(Entries for locating elements and text)
----------
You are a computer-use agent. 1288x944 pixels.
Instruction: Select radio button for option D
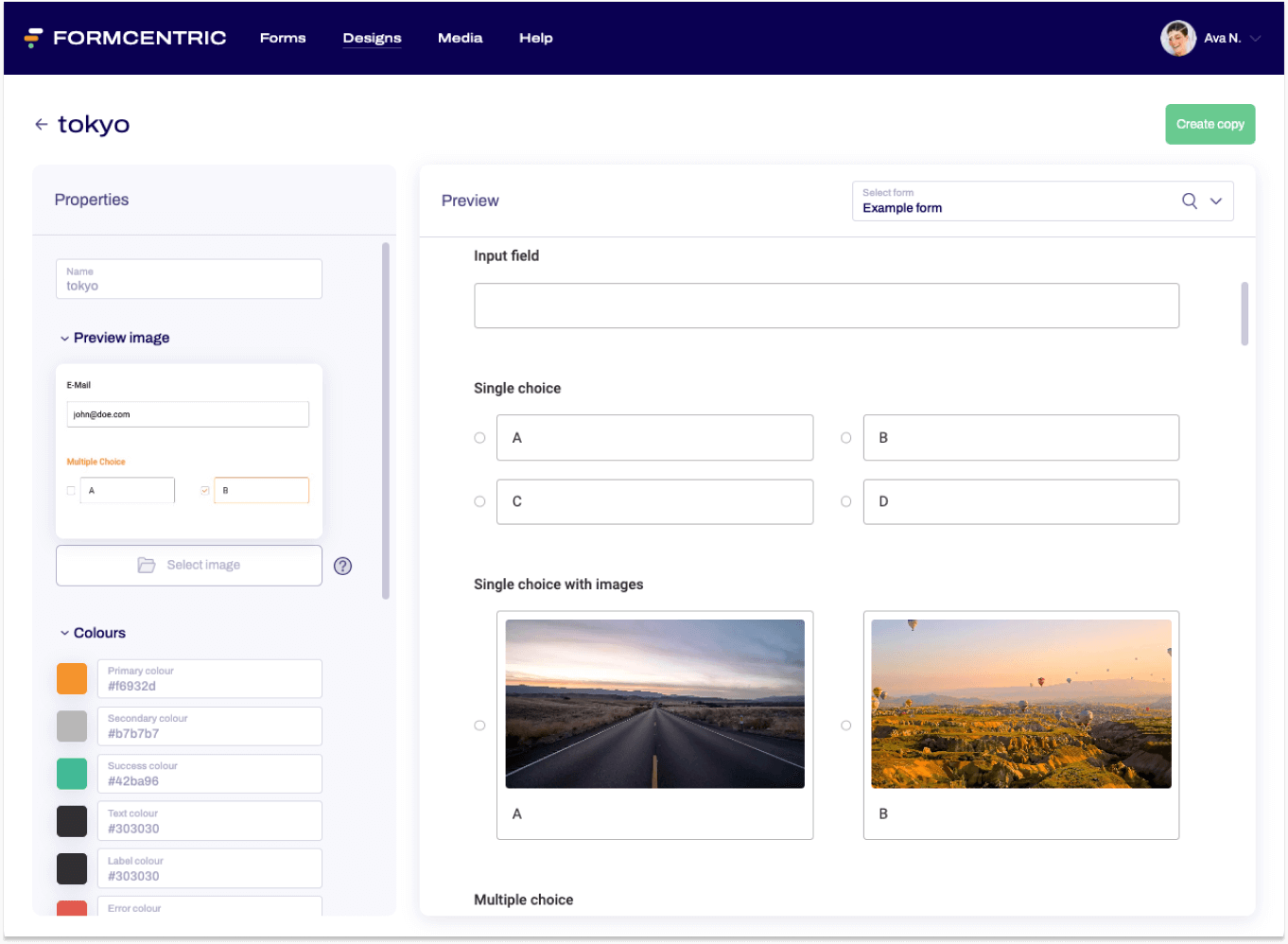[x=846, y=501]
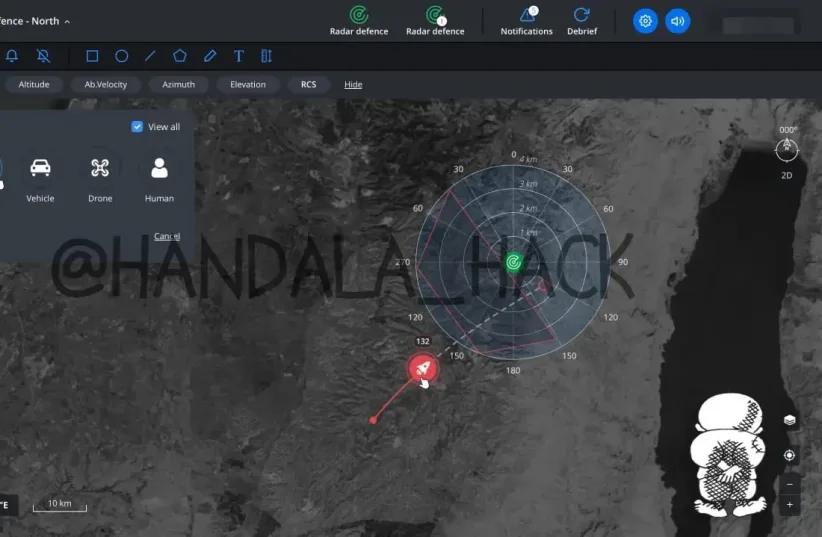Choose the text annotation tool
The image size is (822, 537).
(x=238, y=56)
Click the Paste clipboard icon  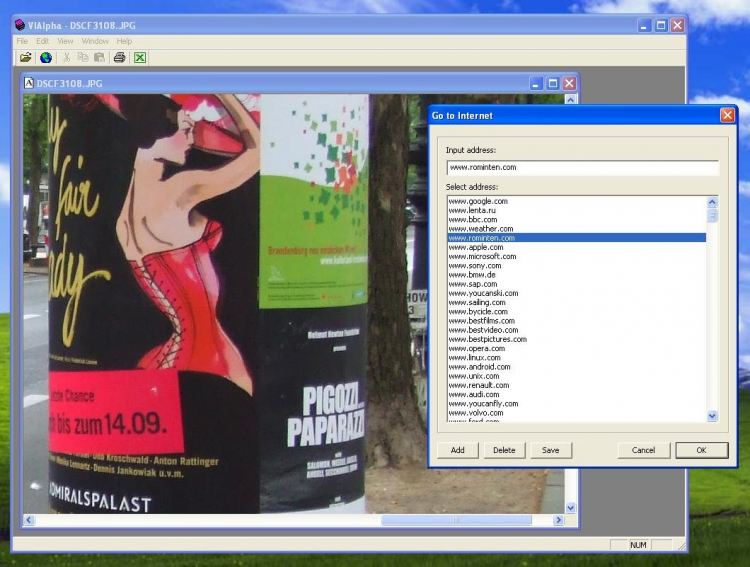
----------
### Task requirements:
Copy every line of the listing above word for word, omitting the pictures.

### Output of the exercise:
You are a computer-use agent. 1288x944 pixels.
Instruction: Select radio button for option D
[x=846, y=501]
Choose the text annotation tool
The image size is (822, 537).
(x=238, y=56)
Click the Paste clipboard icon  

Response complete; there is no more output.